Empresa argentina busca parceiros para entrar no mercado de trilhos do Brasil

Copimex é referência em obras e manutenções de vias férreas e busca desenvolvedor de área para operar em todo o país

ALEXANDRE PELEGI

A empresa argentina Copimex, desde 1947 referência naquele país em obras e manutenções de vias férreas, divulgou comunicado ao mercado anunciando projeto para iniciar sua atuação no Brasil.

O CEO da companhia, Victorio Barra, informa que o plano da empresa inclui a conquista de um ou mais parceiros para tocar o negócio em solo brasileiro.

Segundo o comunicado, Barra contratou a consultoria Global Franchise Consulting, capitaneada por Paulo Cesar Mauro, executivo com vasto histórico de sucesso em concretizar a vinda de empresas estrangeiras ao Brasil.

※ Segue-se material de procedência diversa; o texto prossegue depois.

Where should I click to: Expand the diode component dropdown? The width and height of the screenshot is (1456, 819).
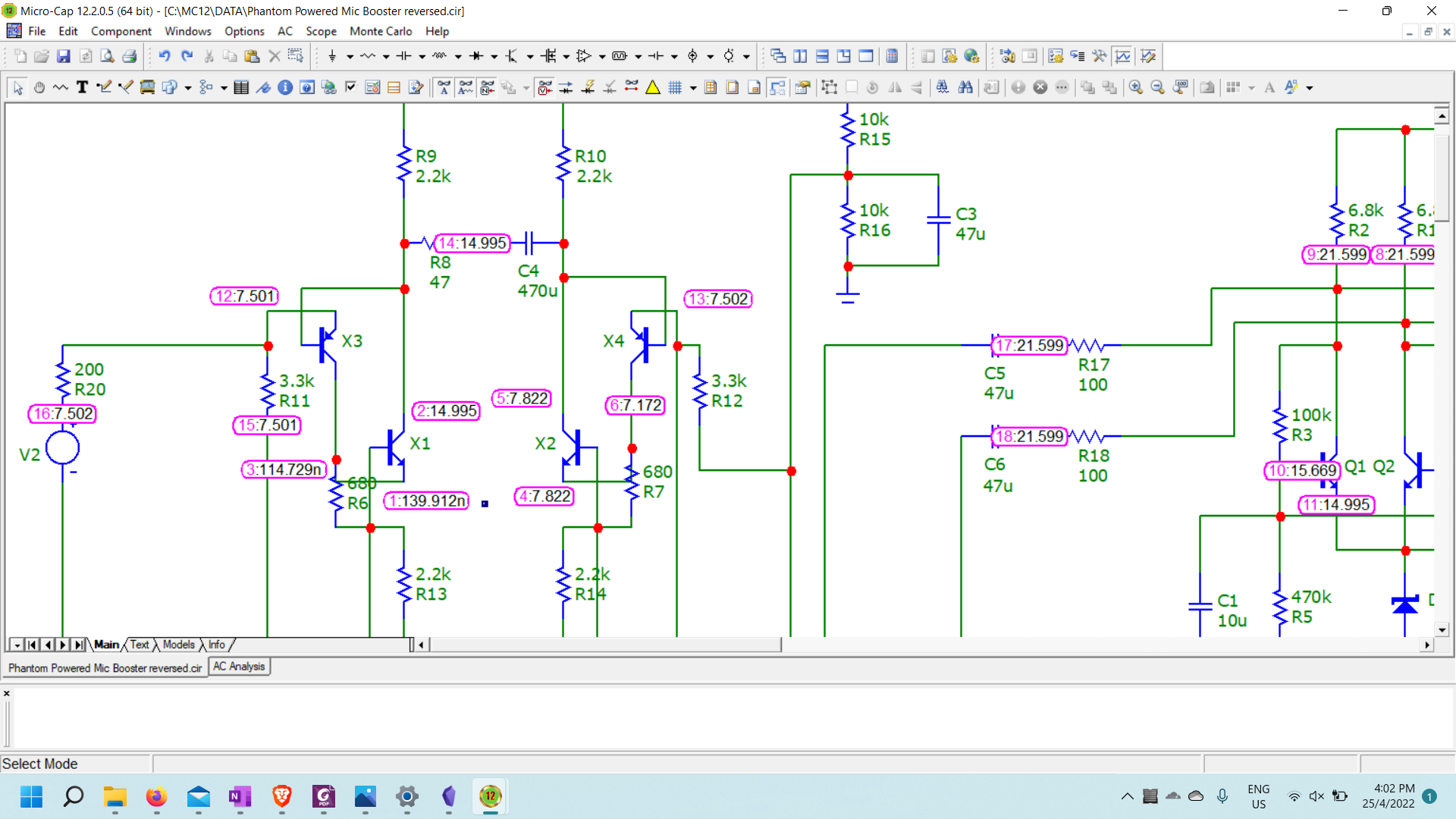click(x=494, y=56)

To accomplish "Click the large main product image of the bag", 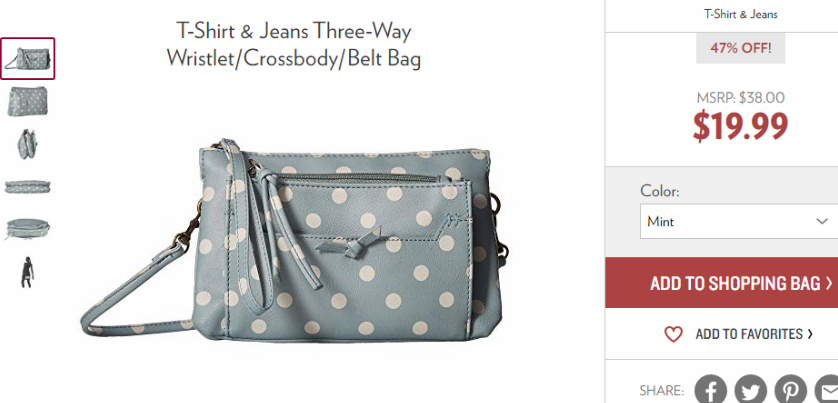I will tap(294, 238).
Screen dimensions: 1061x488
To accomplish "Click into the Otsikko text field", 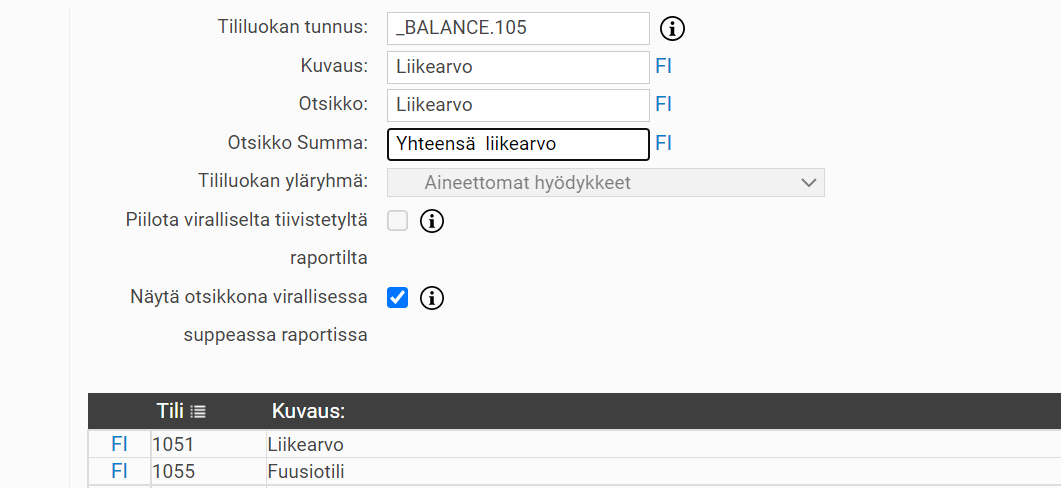I will pyautogui.click(x=517, y=105).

Caberá à Global Franchise intermediar as negociações com interessados em assumir a operação no Brasil.

Presente no mercado desde 1987, a Global desenvolveu mais de 400 projetos no Brasil e no exterior, contribuindo para o crescimento do sistema de franchising na América do Sul.

Paulo Cesar Mauro, fundador da consultoria, conta que a Copimex busca um desenvolvedor de área para operar em todo o país, “executando serviços de implementação de novas redes ferroviárias públicas e privadas, incluindo transportes de cargas, passageiros, metrô e ramais para empresas”.

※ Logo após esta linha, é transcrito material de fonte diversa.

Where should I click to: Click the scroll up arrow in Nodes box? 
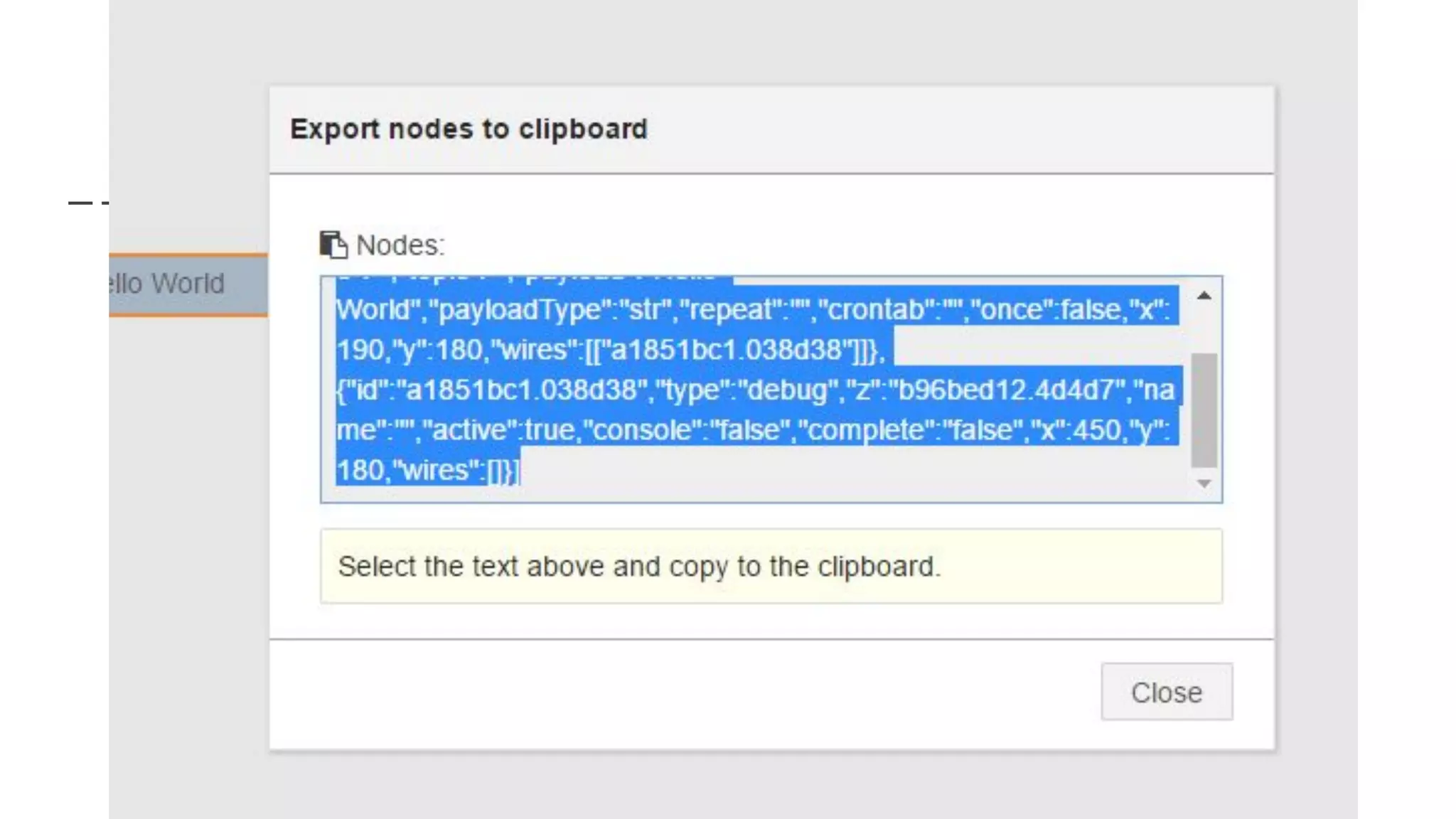1204,296
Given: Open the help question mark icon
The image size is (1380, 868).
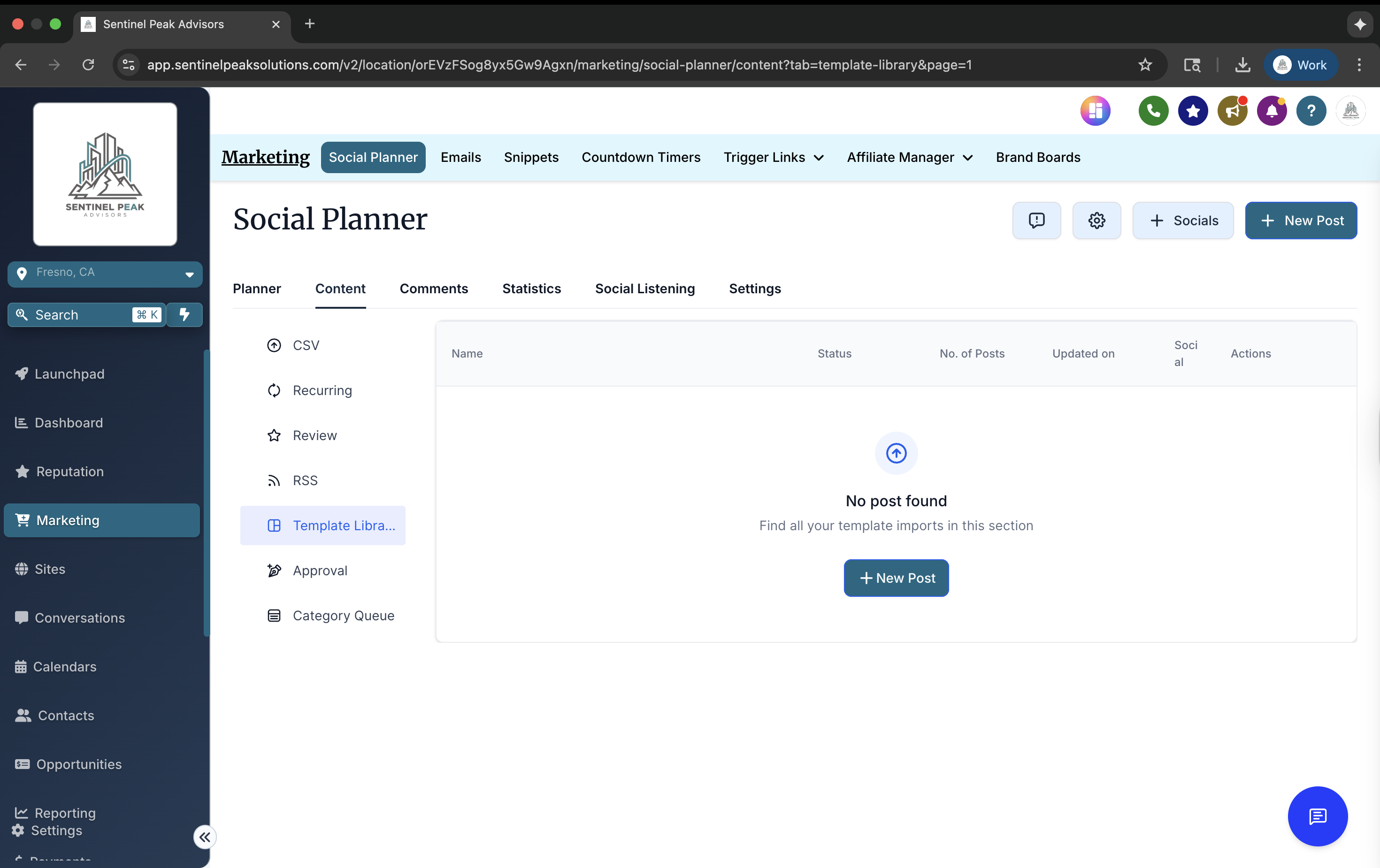Looking at the screenshot, I should point(1311,111).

Além disso, ele complementa, a empresa fornece know-how para que se possa fazer manutenção e atualização destas malhas, aproveitando os grandes investimentos os quais o país está projetando para a malha ferroviária, metroviária, de portos e de logística.

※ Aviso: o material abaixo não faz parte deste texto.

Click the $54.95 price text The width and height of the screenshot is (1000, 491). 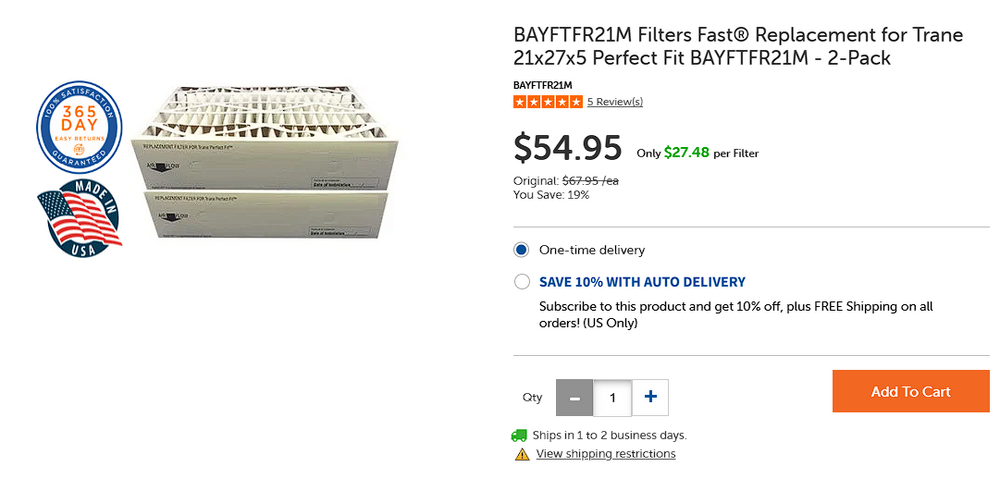click(x=567, y=147)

O fundador da consultoria que negocia a busca de negócios no Brasil para a Copimex afirma estar aberto a conversas com potenciais parceiros, “que podem ser empresas que já atuem com obras públicas e que queiram diversificar a atuação, ou, ainda, uma construtora, de médio ou grande porte, que queira também se diversificar. Outra possibilidade aberta é atrair empresas e indivíduos investidores de outras áreas que desejam aproveitar o novo momento de oportunidades”, explica o consultor.

A Copimex não descarta uma joint venture com um grupo local que esteja interessado. Para isso, a empresa ou investidor precisará ter uma disponibilidade de capital próprio ou de bancos na ordem mínima de 5 milhões de dólares.

A disponibilidade imediata é de 1 milhão de dólares, explica Paulo Cesar Mauro, necessária para ser direcionada à taxa de concessão, semelhante a uma taxa de franquia. Além disso, o valor inclui a estruturação do escritório e de uma oficina básica.

No comunicado ao mercado, a Copimex justifica o principal motivo que a levou a vislumbrar sua atuação no país. “Existe uma expectativa da ANTF (Associação Nacional dos Transportadores Ferroviários) de que haja um aumento da participação do modal ferroviário de 15% para 31% do transporte feito no país”, conta Mauro, que faz questão de reforçar os benefícios do desenvolvimento das ferrovias no Brasil. “É inegável que teríamos menos poluição, fretes mais baratos e muito menos acidentes”, destaca.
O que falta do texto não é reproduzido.